Please…..next time, use your inside voice. No need to yell…..We can all hear you.

PMC

November 10th, 2010
12:31 pm

Tony G’s just had 8 catches for what 80 something yards?

Yes he’s in his 30’s…. no he’s not as good as he was 5 years ago.

But right now, he’s as good or better than any TE we have ever had in this city.

G

November 10th, 2010
12:51 pm

@Sid

D-Led Effed up his blog so I guess people need to start writing last bc of the backwards format!

Jesse Stone

November 10th, 2010
12:51 pm

DOL- Can you do something about this format. I don’t know the term that means the opposite of “user friendly”, but this is it.

JSS

November 10th, 2010
1:17 pm

“But right now, he’s as good or better than any TE we have ever had in this city.”
It’s like when people realized Emmitt Smith could no longer hit the hole anymore or Jerry Rice had finally reached the end.
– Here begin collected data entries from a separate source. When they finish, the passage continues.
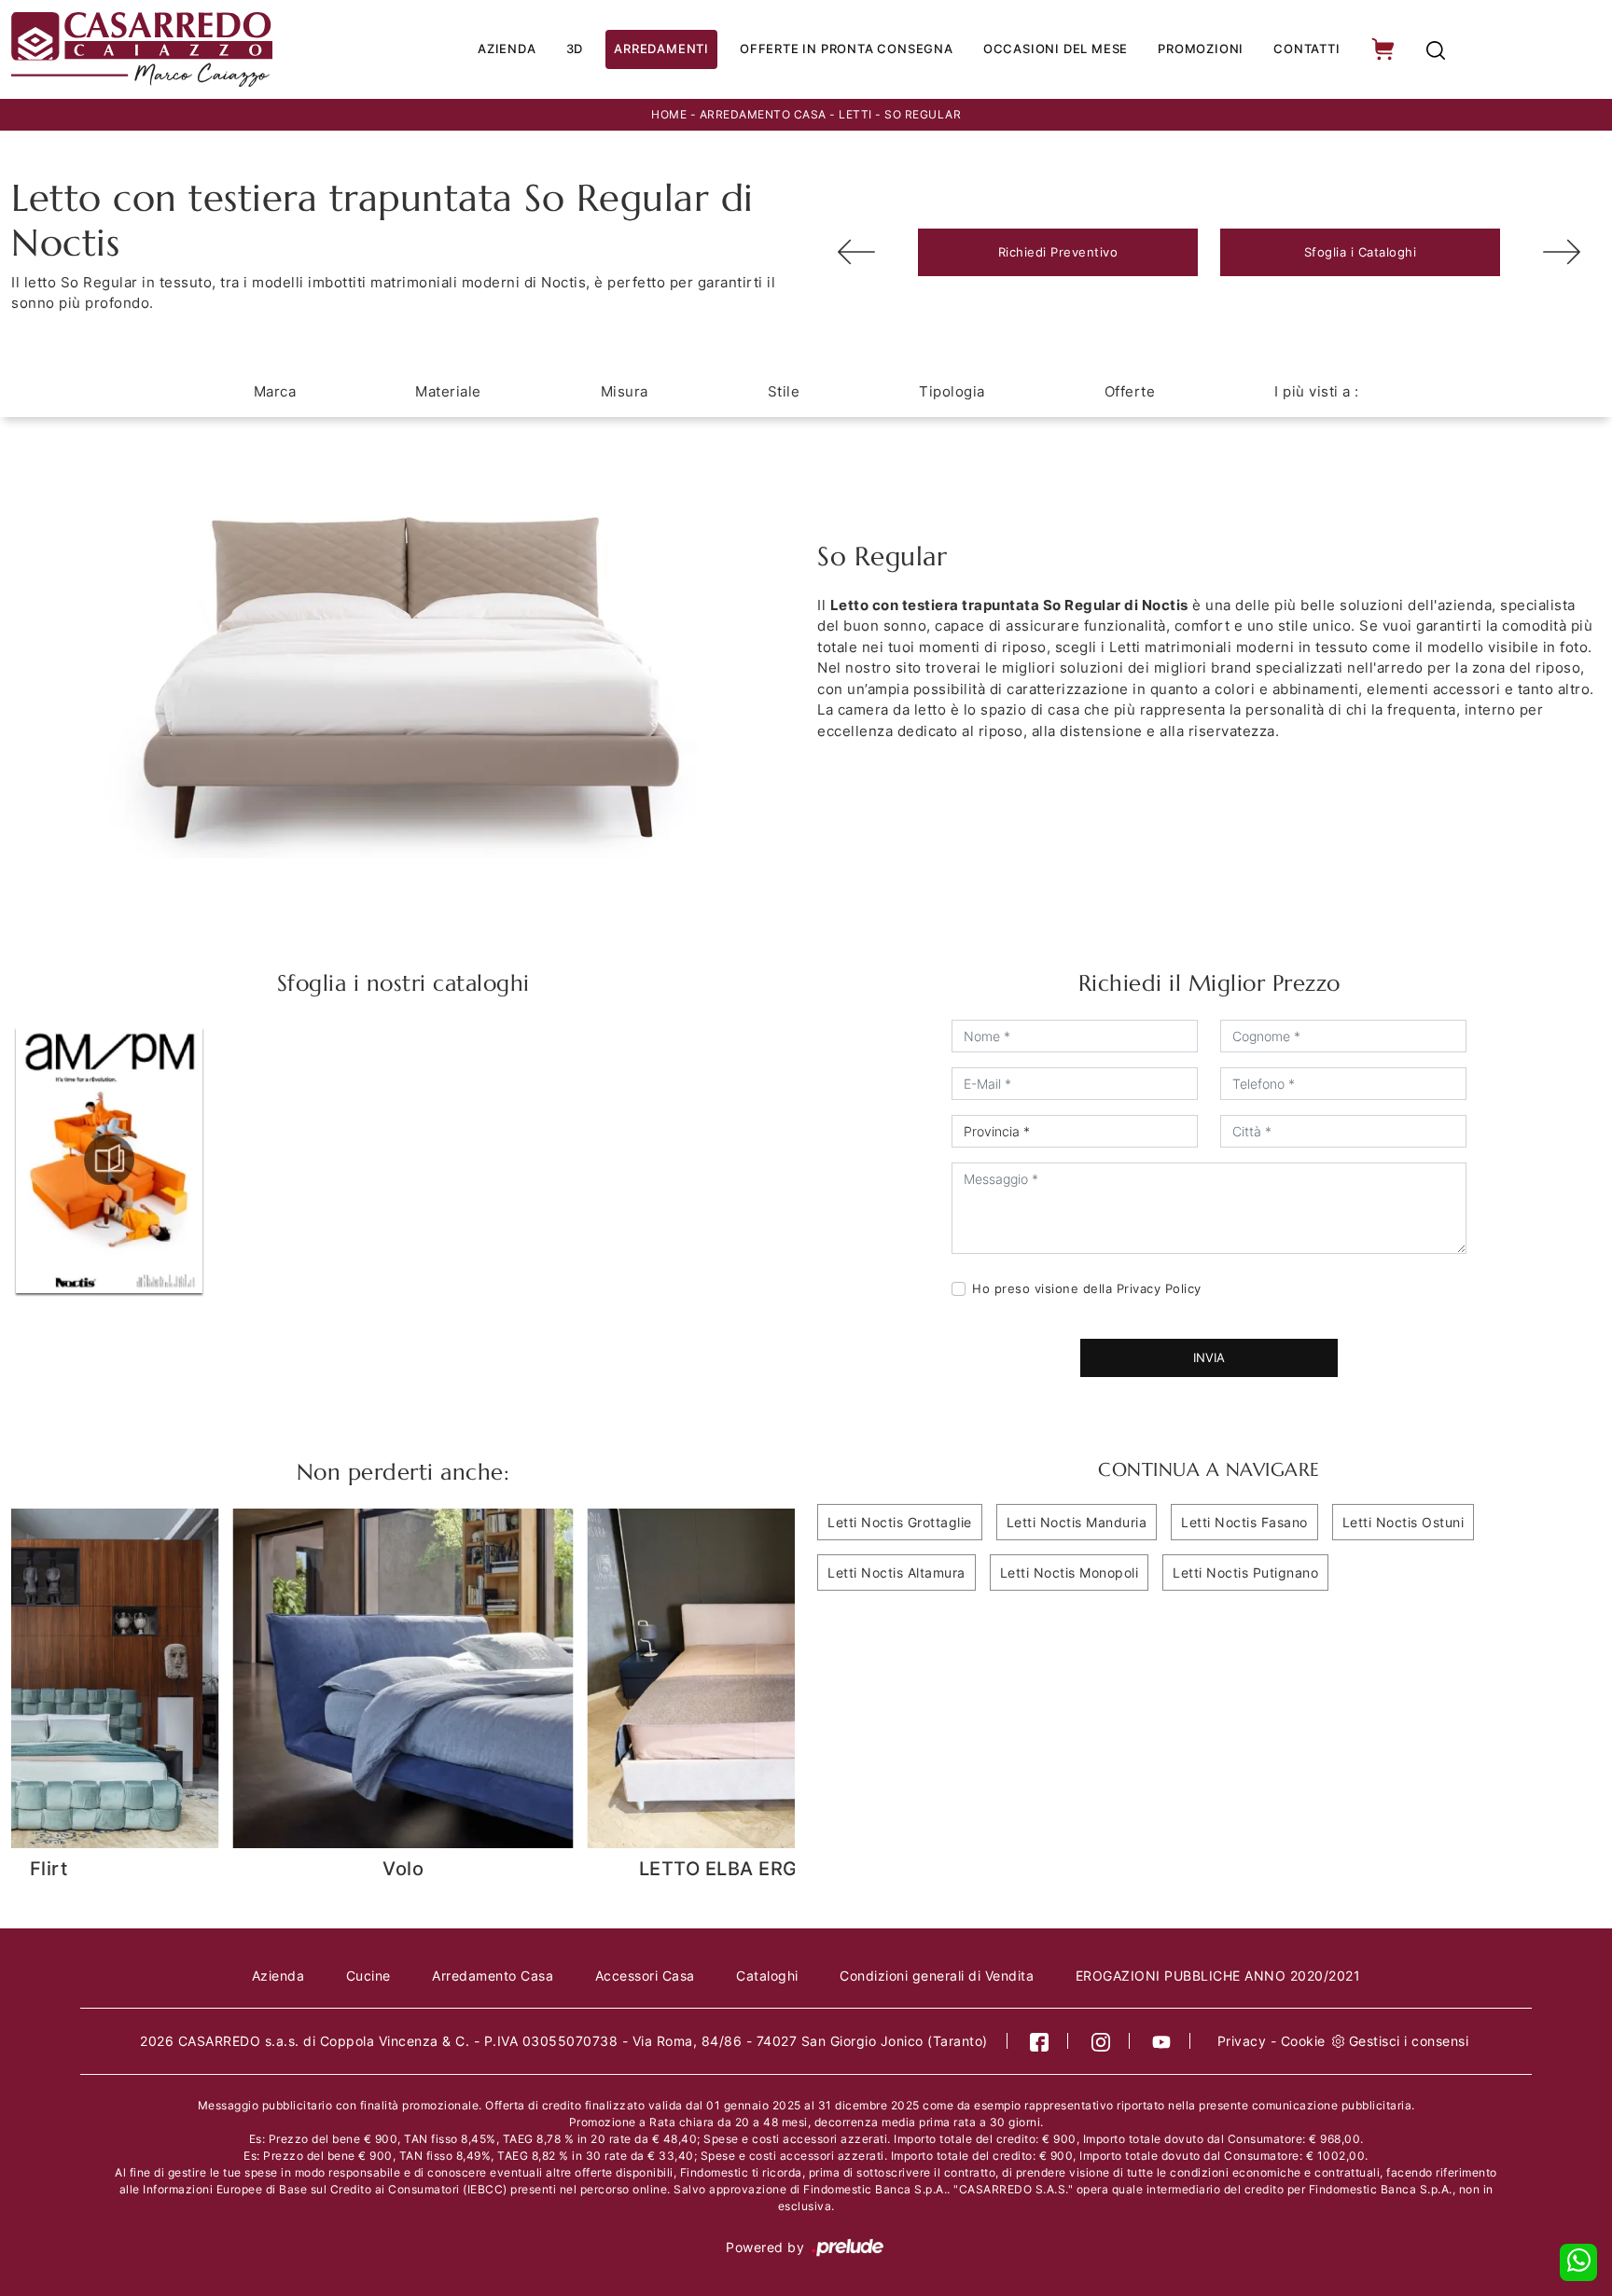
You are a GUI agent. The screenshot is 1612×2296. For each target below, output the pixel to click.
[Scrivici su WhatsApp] (1578, 2262)
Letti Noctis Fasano (1244, 1522)
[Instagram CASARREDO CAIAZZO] (1101, 2041)
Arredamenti (661, 48)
It’s obvious to everyone except Atlanta sports fans. When Crumpler was working with two good knees, it’s a wash (present Gonzalez v. then Crumpler). You people keep disrespecting the late Jim Mitchell (in his prime) who could actually block and punish tacklers or a young Junior Miller. It’s always interesting to just see it in black and white… I give Gonzalez route running, he can’t clear a zone anymore; but he gives Ryan a target…

@ Jesse Stone…
I answered your remark about Winslow and the Spanos family…

G

November 10th, 2010
1:40 pm

@JSS

I will agree with you that Gonzo is not what he once was but he is still far superior than the majority of the TEs in the league. Other than Antonio Gates no one stands out as being better than Gonzo to me.

PMC

November 10th, 2010
1:46 pm

Crumpler was very good. I’m not disrespecting Alge he wore down over time too. I don’t see him as being any better than Tony Gonzalez.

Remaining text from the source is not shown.